Sarah saw a light bobbing on the road. The sun was not yet on the horizon, but the eastern sky already had the milky gray of dawn.
“What in the devil is this?” cried Pastor Boatwright, running up to them.
He dropped his lamp in shock. All he saw was an animated head upon the ground and Sarah beside it. She waved him a fine toodle-oo, and Ouida Bell g
rinned with all her teeth.
11
A SLAP WITH OLD BREAD
Eudoxia Everett came to us in the arms of her father, who’d run all the way from their farm. The ten-year-old had been splitting wood, he said, and the new ax blade wanted its taste of blood. It had jumped a locust log and sunk itself into her leg. That was not the trouble. Pa Everett could clean an ax wound. Eudoxia, bandaged up, was back to her labors within an hour, but the next day brought fever and pain. The leg was hot to the touch. Pa Everett feared blood poisoning.

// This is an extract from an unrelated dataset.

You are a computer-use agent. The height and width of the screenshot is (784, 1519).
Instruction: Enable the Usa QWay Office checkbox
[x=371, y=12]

When I unwrapped the dressings, I knew infection was already deep in the leg. The bandages dripped with pus—not the laudable, flowing sort, but the sweet-smelling pus of putrefaction. The edges of the wound were black and ragged and crusted with vile matter. If I didn’t take her leg, she’d die. If I did, she’d be a burden, unmarriageable, a source of sorrow to herself and to her family. Pendleton’s disembodied arm returned as if in a vision. What if I mangled the poor girl’s leg as badly as I’d mangled Pendleton? The family had already been visited by tragedy. They were the father and youngest sister of the late Everett, Rebecca Winter’s suitor, who’d died in the mill fire.
“The best course is debridement and scouring by carbolic acid,” I said, intending to ease them into the truth of the situation.
But as I rose to fetch the carbolic acid, Rebecca stopped me. “Let me see her,” she said, her voice wavering.
Eudoxia smiled when Rebecca came to the side of the examination table. Rebecca smiled back, but the smile quivered just as her voice had. Rebecca put her fingers close to the black edges of the wound. I knew she could feel the heat of infection, the pulse of corruption. She knew the treatment needed to be as terrible as the wound.
Rebecca squeezed the girl’s hand and stepped away from the table, then she disappeared behind some shelves. I took that as a signal that I was to administer the treatment. Rebecca, perhaps because of her affection for the family of which Eudoxia Everett was a part, hadn’t the stomach for inflicting pain, even when that pain was necessary and curative.